Khalid Khan (born 7 February 1971) is a Hong Kong international cricketer who has played two One Day Internationals and two first class matches for Hong Kong. He is a seam bowler who has been named at 10 or 11 in the batting order, making a total of five international runs, but he has also got three wickets in official internationals - those of Khaled Mashud and both Pakistani openers, Imran Nazir and Imran Farhat, at the 2004 Asia Cup.

Khan's first class cricket career began on 24 April 2005 in Sharjah against the United Arab Emirates, where he took a wicket with his third ball, dismissing Asghar Ali lbw.
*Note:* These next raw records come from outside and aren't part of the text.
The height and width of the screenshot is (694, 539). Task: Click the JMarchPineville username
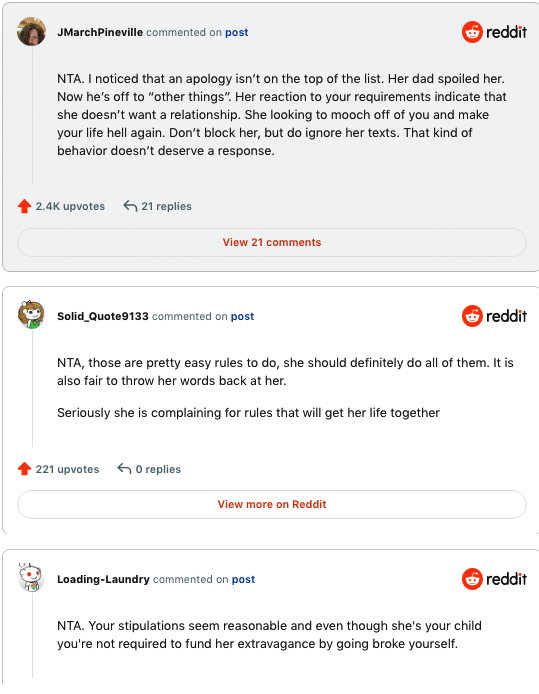point(100,32)
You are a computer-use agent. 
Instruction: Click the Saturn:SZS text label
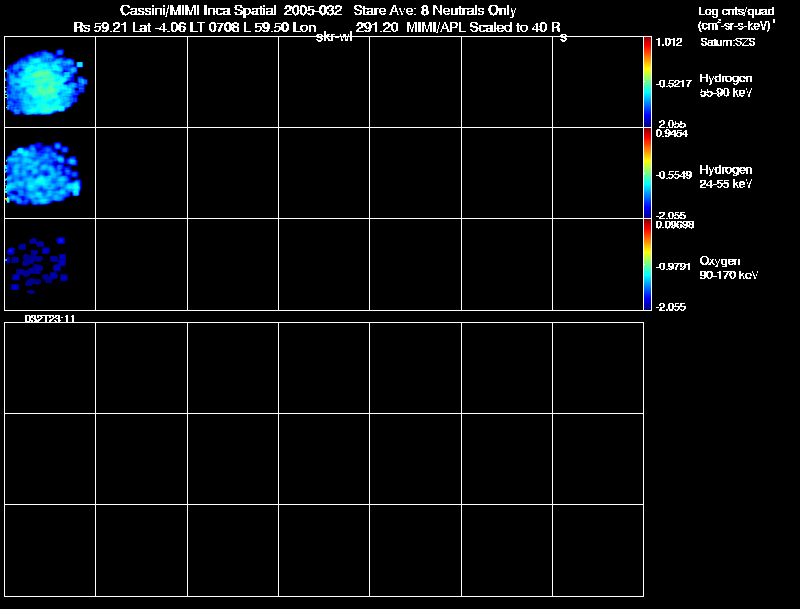[728, 42]

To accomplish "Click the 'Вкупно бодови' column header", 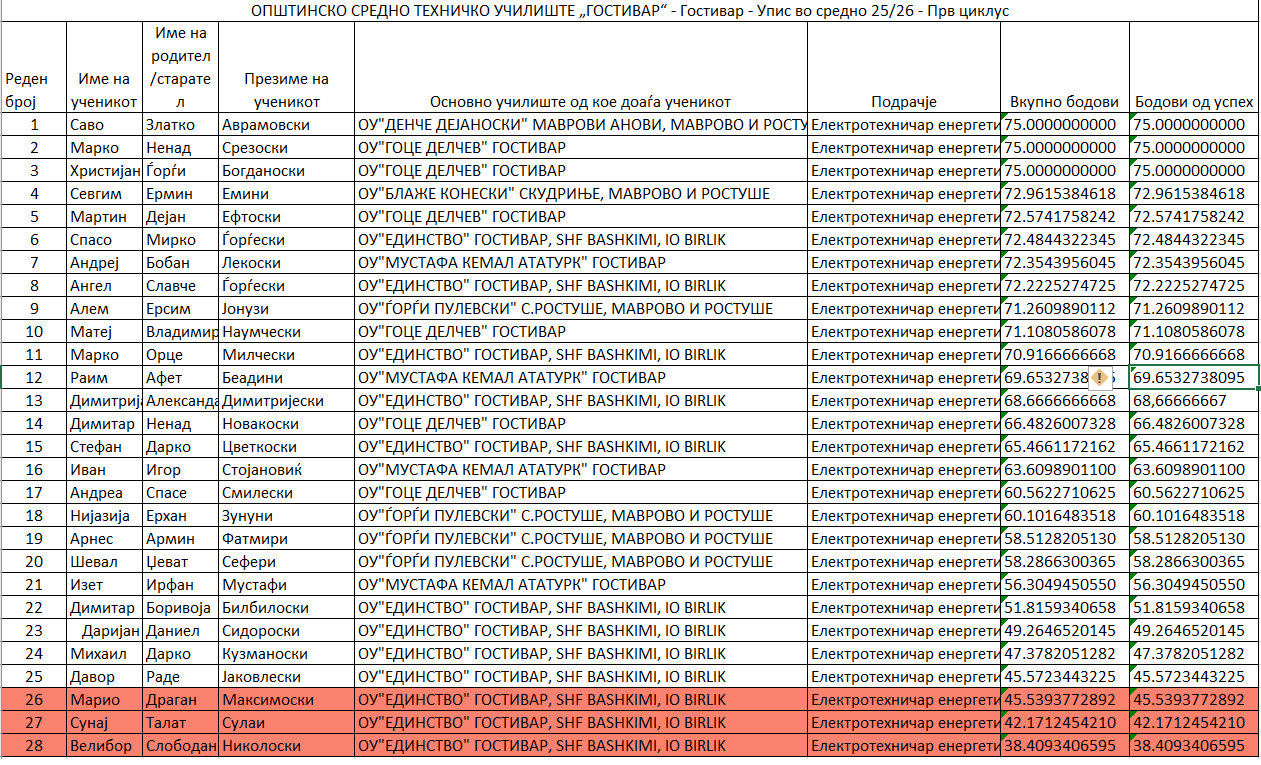I will [x=1064, y=102].
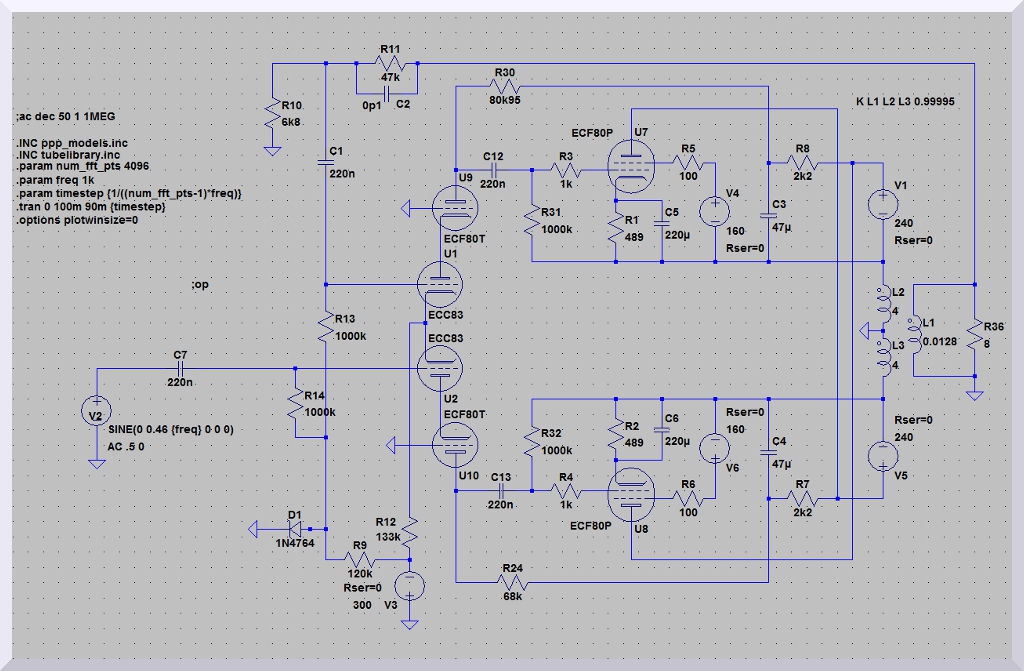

In his next over, number three Fahad Usman was bowled, but his next wicket came two hours later, with the number 11 Rizwan Latif bowled as the UAE were bowled out for 127, the same score that Hong Kong had made in the first innings, where Khan had hit his first boundary before he was bowled by Latif. Despite a second innings total of 184, however, Hong Kong failed to defend the total as Khan only got one more wicket - Asghar Ali lbw again.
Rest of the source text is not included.